NEW BILLS INCLUDE ‘SCHNEIDER LOOPHOLE’ LEGISLATION
Dozens of bills were filed in advance of the Jan. 15 start of the legislative session, but none are more likely to get more bipartisan support than Senate Bill 12.
Sen. Peter Micciche of Soldotna filed SB 12 to close what he’s calling the “Schneider Loopholes” in Alaska’s criminal code. Rep. John Lincoln of Kotzebue has filed a similar bill on the House side.
The bills resulted from the case of Justin Schneider, who walked free after strangling a woman to the point of unconsciousness and then ejaculating on her. The judge in that case was not retained by voters, but the case itself exposed serious shortcomings in the laws dealing with sexual assault in Alaska.
“Last year, Alaskans were horrified to learn that a guilty violent sexual perpetrator, Justin Schneider, walked without adequate consequences,” Micciche said. “Serious crimes were ignored and an inappropriate plea deal allowed the perpetrator to serve a portion of the sentence of the single conviction at home with his family. In a state number one in the U.S. for sexual assault, we are making the statement that there will be ‘no more free passes’ for perpetrators of such crimes.
SB 12 has three main changes to law. The bill will:
- Classify unwanted contact with semen as a sexual crime, which means perpetrators can be required to register as sex offenders for this crime;
- Require that strangulation to the point of unconsciousness is defined as assault in the first degree, which carries a sentence of 5 to 20 years; and
- Eliminate credit toward time served for electronic monitoring for sexual assault convictions.

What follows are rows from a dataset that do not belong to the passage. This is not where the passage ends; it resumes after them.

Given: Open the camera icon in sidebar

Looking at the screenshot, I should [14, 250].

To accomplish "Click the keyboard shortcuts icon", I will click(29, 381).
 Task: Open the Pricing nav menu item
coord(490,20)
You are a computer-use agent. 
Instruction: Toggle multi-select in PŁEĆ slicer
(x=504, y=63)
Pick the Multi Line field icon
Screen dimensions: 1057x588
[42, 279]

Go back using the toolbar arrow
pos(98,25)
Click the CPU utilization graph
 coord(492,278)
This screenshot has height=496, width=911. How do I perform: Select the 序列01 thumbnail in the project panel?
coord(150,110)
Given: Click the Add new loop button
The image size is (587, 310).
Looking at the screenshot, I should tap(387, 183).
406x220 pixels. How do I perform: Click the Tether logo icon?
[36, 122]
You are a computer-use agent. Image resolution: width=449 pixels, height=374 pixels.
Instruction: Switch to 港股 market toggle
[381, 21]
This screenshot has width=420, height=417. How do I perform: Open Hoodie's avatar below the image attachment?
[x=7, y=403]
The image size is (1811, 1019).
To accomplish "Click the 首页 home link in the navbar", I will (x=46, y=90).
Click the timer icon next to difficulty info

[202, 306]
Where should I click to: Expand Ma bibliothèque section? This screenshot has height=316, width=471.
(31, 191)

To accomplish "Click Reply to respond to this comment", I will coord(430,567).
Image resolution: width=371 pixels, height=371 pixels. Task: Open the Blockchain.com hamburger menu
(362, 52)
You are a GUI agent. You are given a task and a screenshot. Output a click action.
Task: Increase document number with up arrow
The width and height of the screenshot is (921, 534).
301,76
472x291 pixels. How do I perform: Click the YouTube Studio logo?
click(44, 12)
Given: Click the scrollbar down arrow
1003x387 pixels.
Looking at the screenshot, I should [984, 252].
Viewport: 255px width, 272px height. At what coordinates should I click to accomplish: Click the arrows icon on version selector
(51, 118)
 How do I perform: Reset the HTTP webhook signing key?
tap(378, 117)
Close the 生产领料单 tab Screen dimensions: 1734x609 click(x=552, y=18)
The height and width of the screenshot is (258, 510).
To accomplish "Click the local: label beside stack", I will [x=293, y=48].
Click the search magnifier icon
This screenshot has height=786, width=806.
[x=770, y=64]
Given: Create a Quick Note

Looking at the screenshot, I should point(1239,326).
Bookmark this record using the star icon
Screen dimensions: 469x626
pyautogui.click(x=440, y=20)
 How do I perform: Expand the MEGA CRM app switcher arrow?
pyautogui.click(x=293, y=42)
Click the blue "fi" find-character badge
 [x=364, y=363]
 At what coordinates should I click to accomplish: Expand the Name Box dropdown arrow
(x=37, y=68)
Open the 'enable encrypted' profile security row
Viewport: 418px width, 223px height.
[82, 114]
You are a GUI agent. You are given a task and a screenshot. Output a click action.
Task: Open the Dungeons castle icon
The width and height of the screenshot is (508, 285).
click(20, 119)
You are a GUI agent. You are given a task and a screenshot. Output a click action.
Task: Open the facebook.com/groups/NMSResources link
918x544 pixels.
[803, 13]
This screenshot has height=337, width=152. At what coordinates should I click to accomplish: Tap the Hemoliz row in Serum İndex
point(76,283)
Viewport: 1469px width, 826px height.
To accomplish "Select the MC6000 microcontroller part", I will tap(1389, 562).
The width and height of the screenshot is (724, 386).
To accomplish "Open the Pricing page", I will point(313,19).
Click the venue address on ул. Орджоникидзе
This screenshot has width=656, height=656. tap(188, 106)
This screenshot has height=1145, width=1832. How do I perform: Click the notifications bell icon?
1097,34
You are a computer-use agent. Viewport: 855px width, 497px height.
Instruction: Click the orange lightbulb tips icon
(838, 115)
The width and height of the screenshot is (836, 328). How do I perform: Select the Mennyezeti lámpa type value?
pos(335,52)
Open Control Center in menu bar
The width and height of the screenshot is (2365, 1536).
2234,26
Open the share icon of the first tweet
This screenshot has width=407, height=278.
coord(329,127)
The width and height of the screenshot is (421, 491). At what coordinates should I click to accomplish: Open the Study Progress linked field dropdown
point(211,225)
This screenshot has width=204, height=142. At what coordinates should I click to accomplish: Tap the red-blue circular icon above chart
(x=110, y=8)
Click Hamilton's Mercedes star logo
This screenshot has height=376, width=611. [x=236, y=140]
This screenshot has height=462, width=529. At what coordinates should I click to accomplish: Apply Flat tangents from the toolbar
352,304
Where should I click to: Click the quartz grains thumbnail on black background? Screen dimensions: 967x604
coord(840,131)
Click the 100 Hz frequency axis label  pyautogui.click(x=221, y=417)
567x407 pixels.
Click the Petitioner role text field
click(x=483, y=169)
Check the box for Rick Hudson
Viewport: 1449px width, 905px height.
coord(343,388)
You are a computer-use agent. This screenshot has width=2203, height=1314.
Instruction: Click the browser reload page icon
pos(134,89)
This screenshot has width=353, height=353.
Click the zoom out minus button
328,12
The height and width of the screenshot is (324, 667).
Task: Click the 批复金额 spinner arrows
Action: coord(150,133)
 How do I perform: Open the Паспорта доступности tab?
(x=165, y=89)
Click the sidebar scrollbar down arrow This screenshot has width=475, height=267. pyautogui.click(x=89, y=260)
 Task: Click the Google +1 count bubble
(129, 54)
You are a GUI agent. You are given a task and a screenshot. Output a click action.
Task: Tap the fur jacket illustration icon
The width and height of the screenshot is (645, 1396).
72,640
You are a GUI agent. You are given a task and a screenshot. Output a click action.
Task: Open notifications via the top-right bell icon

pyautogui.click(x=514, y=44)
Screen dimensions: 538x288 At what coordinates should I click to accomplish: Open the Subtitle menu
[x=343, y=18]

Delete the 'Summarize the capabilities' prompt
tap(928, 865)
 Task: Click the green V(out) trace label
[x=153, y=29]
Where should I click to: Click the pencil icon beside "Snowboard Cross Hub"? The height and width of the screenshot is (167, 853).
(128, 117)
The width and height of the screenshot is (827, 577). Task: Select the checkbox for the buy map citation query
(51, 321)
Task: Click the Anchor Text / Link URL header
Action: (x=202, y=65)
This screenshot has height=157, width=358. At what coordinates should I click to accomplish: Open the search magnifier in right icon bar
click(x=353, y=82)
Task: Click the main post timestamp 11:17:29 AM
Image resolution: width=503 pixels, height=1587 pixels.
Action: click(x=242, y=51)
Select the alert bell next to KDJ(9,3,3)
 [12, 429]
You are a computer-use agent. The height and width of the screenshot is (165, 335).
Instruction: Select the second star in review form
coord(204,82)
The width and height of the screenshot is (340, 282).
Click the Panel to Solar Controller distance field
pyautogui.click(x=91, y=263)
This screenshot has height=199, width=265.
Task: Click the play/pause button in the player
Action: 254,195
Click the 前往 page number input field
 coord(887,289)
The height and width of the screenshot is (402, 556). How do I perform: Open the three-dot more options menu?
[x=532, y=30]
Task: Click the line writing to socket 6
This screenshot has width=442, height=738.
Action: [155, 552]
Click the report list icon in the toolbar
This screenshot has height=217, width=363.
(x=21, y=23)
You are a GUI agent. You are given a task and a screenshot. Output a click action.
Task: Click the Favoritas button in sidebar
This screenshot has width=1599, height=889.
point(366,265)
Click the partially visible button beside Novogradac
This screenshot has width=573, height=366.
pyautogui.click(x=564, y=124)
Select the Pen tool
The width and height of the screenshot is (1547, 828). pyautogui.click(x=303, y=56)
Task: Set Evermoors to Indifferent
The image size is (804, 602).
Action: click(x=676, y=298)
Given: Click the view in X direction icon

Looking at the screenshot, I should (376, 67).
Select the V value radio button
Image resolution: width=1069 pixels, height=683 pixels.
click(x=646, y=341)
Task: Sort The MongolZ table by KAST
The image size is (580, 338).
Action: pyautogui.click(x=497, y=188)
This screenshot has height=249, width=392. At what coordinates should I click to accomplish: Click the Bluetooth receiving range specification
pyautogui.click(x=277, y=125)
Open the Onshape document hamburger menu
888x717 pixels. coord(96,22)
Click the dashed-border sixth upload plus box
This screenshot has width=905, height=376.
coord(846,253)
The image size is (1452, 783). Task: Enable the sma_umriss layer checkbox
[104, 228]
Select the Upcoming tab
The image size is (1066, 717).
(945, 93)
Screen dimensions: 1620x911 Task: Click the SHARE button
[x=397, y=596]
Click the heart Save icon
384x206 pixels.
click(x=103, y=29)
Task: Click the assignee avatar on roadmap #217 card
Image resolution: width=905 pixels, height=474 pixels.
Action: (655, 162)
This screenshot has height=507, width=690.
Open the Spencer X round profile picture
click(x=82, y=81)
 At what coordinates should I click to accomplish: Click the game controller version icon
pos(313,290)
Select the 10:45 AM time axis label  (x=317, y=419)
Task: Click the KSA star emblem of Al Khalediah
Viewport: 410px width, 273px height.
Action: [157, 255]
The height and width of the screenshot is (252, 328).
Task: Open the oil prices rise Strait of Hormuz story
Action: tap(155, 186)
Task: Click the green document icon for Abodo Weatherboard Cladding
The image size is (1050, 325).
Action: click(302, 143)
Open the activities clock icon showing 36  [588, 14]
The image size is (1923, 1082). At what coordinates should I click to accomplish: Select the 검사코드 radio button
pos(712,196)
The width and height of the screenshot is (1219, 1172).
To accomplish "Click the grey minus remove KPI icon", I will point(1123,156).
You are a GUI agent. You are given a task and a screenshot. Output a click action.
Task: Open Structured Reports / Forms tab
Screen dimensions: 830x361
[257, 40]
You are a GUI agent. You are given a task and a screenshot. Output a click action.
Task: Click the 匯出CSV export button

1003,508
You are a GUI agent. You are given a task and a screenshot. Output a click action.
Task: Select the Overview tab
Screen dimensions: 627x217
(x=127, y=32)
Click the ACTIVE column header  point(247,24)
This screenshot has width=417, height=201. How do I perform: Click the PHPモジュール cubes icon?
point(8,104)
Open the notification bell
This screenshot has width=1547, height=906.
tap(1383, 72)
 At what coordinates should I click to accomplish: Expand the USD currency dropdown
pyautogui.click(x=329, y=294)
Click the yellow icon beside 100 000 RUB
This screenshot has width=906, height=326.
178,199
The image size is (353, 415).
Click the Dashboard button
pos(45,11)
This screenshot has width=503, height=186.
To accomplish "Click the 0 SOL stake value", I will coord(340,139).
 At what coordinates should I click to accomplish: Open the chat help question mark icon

“In recent years, one outrageous story after another about criminals getting a slap on the wrist has dominated our headlines,” said Sen. Micciche. “The case of Justin Schneider, however, forced us to confront just how badly our criminal justice system has been failing victims and survivors of sexual assault. SB 12 represents an urgently needed fix to a glaring loophole, but it is only the beginning.”
The public was incensed when Schneider received no sentence for his crime. But his victim was not located by state prosecutors, which may have led to the lenient sentence.
Before Gov. Bill Walker left office, he promised to fix the loophole, and Gov. Mike Dunleavy is also on the record saying he supports tightening the law.